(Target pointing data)
== == ==

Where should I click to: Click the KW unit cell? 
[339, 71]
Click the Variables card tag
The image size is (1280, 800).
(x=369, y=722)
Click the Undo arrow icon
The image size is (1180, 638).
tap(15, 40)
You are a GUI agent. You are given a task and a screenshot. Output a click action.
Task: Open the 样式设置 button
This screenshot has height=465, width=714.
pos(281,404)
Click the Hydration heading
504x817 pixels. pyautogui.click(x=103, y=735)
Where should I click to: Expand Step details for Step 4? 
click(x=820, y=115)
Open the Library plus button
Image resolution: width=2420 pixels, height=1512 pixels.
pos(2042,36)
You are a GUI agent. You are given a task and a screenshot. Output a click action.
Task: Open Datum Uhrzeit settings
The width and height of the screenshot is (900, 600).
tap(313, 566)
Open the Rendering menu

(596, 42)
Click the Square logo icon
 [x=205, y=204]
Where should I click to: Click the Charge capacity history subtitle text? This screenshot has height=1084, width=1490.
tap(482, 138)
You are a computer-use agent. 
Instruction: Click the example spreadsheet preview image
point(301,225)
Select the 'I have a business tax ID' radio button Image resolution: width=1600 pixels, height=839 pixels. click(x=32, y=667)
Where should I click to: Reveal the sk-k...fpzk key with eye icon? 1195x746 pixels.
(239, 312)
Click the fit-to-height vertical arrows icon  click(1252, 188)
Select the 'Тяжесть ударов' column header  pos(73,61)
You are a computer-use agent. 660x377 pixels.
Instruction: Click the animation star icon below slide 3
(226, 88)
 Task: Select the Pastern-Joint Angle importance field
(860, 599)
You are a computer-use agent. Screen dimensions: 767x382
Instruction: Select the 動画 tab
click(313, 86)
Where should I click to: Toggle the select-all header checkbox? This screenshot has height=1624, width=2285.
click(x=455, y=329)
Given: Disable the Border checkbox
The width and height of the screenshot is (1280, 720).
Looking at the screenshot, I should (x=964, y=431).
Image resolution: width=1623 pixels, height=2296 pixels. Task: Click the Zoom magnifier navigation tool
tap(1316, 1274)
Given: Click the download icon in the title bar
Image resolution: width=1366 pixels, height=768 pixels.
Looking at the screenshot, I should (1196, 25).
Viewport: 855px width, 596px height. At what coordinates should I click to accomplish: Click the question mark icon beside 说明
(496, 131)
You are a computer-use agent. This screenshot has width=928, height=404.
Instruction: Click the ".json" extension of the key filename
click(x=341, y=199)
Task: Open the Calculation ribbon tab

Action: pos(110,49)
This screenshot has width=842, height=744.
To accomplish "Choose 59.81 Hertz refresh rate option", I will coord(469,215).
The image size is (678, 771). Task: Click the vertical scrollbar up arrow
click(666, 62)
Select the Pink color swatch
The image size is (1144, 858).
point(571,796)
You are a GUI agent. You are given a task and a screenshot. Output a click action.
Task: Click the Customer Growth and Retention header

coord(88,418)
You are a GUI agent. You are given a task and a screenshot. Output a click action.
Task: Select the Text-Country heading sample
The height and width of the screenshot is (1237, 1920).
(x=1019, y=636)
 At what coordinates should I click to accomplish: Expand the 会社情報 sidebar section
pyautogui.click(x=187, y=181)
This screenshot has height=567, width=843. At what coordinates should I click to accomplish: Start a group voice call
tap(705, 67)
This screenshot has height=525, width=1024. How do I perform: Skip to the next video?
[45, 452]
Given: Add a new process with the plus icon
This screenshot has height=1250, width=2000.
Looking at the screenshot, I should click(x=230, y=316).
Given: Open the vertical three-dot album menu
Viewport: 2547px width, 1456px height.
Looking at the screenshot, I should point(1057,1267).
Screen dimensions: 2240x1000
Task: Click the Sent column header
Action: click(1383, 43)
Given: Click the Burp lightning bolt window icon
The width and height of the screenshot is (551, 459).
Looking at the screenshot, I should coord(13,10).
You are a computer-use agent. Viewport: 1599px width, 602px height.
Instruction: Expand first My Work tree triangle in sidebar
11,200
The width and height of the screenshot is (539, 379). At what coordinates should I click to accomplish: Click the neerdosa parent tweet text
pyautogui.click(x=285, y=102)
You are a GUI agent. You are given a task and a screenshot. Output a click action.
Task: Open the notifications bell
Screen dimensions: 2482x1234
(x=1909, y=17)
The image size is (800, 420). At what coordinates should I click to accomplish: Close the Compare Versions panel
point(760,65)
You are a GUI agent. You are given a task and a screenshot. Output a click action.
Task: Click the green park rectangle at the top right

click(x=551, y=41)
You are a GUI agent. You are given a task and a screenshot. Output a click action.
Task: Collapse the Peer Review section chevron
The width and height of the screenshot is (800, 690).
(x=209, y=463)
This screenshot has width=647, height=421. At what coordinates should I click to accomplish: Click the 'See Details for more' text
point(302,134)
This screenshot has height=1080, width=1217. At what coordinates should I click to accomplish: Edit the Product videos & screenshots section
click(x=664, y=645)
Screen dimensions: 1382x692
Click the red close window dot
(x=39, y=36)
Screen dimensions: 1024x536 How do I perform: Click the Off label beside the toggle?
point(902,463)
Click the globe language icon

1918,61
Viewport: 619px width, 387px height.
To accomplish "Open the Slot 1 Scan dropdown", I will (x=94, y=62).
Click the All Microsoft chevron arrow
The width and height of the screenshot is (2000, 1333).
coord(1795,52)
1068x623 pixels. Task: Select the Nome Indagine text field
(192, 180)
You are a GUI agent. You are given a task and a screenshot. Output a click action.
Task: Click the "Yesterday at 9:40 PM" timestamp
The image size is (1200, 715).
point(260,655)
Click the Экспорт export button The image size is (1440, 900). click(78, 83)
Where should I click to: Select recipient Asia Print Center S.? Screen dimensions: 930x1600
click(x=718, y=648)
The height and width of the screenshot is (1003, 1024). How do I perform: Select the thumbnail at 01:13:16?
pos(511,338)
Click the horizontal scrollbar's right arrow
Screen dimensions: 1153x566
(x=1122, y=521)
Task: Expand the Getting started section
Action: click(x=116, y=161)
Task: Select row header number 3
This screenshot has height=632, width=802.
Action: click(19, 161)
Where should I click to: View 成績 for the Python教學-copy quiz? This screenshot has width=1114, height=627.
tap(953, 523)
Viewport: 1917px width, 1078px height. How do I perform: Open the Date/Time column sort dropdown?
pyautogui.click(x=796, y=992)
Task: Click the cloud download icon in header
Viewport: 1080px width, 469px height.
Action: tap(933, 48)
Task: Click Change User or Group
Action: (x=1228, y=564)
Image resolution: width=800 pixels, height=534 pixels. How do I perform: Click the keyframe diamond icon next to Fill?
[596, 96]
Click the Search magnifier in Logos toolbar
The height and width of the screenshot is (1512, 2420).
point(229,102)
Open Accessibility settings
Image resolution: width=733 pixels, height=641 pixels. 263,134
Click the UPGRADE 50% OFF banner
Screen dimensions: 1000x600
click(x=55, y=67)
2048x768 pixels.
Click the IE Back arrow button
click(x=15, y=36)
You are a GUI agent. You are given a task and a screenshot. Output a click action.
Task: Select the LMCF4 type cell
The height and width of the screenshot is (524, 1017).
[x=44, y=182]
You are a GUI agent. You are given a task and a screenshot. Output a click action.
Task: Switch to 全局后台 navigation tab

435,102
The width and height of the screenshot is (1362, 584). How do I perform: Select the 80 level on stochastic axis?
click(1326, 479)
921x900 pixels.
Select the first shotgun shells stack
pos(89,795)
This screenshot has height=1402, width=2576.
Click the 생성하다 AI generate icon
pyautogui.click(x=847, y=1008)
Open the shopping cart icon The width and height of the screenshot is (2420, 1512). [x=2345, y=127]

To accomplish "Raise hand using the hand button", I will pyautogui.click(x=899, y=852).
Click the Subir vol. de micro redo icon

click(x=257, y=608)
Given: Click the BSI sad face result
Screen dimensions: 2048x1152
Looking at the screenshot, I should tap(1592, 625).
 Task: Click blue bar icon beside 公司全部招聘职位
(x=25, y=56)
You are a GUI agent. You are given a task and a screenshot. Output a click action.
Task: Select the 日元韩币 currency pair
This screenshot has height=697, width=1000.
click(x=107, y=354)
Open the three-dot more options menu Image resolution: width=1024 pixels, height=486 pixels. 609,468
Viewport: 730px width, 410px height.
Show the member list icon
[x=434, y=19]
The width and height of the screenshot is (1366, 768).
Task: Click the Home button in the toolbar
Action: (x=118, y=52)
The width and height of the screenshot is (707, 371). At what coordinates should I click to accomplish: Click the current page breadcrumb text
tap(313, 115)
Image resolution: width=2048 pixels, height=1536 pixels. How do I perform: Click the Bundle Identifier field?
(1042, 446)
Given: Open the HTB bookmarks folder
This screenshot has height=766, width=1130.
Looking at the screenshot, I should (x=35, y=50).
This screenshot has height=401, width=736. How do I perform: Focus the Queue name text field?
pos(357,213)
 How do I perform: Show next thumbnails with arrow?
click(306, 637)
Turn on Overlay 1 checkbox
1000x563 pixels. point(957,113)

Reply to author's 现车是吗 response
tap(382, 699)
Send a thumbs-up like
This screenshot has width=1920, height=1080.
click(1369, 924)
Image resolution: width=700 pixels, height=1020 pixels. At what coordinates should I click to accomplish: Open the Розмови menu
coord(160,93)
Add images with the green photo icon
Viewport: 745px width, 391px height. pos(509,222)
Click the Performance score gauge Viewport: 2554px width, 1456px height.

== == ==

Copy out everything in the records from the first line down to the line containing "[x=205, y=204]", with both ends included.

• COMPLETE ANSWER
Where should I click to: Click the KW unit cell? 
[339, 71]
Click the Variables card tag
The image size is (1280, 800).
(x=369, y=722)
Click the Undo arrow icon
The image size is (1180, 638).
tap(15, 40)
You are a GUI agent. You are given a task and a screenshot. Output a click action.
Task: Open the 样式设置 button
This screenshot has height=465, width=714.
pos(281,404)
Click the Hydration heading
504x817 pixels. pyautogui.click(x=103, y=735)
Where should I click to: Expand Step details for Step 4? 
click(x=820, y=115)
Open the Library plus button
Image resolution: width=2420 pixels, height=1512 pixels.
pos(2042,36)
You are a GUI agent. You are given a task and a screenshot. Output a click action.
Task: Open Datum Uhrzeit settings
The width and height of the screenshot is (900, 600).
tap(313, 566)
Open the Rendering menu

(596, 42)
Click the Square logo icon
 [x=205, y=204]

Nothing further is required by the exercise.